As a psychologist, Harden’s work focuses on the application of PRS to non-medical aspects of human behavior such as impulsivity, attentiveness, job satisfaction, and executive function. The waters remain relatively calm until Harden’s fellow psychologists venture into the realm of educational achievement and lifetime income status. Harden methodically reviews relevant studies that have been done with siblings, twins, adoptees, and family trios. She dissects them and highlights when investigators have misinterpreted their data. There is a steady drumbeat of data, almost too much at times. But the overall consensus that emerges is that PRS and other measures of heritability continue to show a genetic component for these psychosocial outcomes in large population studies. The challenge that Harden raises is how to incorporate this knowledge about genetics into a better understanding of these aspects of human behavior and if and how to address abnormal manifestations.
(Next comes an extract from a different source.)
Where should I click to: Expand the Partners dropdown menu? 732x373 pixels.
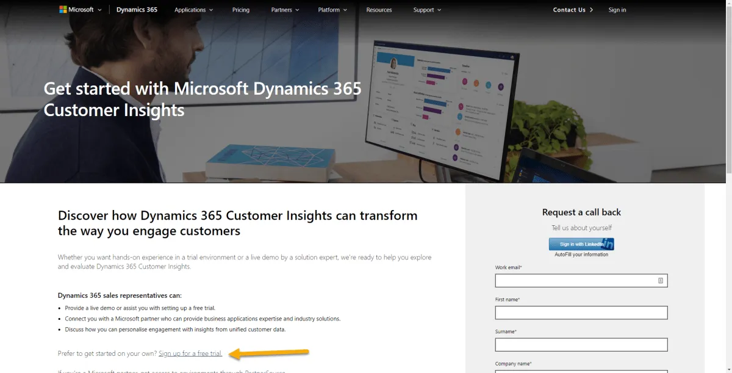coord(285,10)
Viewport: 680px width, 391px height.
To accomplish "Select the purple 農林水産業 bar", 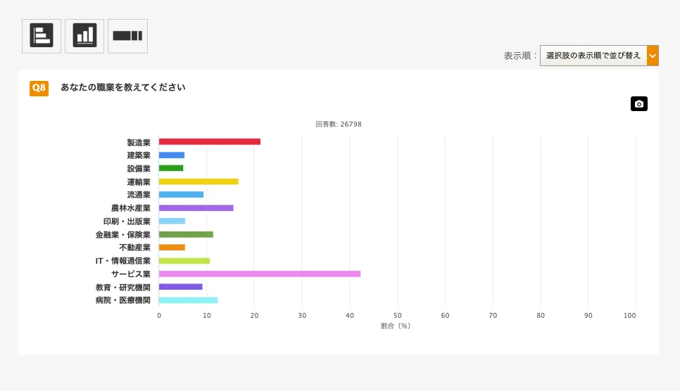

Questions remain concerning how genetics “causes” these changes and how to interpret the findings. What is determinative? Is it genetics i.e., nature, or is it all environment i.e., nurture? There are those, like Harden, who advocate for thoughtful analysis and utilization of all the GWAS data. She highlights the difference between use of PRS to assess outcomes within populations versus between populations. In sharp contrast, there are others who resist  the introduction of genetics into psychology. Pointing to the sordid history of eugenics and its degeneration into the creation of racial hierarchies, the opponents of the Harden’s work dismiss it as unscientific at best and destructive at worst. Harden makes a compelling case for the validity of the science and a spirited defense of the thoughtful use of genetics dismiss it as unscientific at best and morally repugnant at worst.

Harden provides a strong defense of the science and statistical methods and offers a spirited argument that without acknowledging the role of genetics in human achievement, society will be unable to thoughtfully address inequalities and restore balance. Her work touches on many other pressing issues including human autonomy, agency, freewill and the role of government intervention. She outlines a social agenda that acknowledges the importance of genetics as a contributing factor. But it incorporates a recognition that its distribution in the population is solely a matter of luck and does not serve as the basis for a hierarchy of human worth. I leave it to readers to judge for themselves the validity of her proposals, but her commitment to making this world a better place is not in question.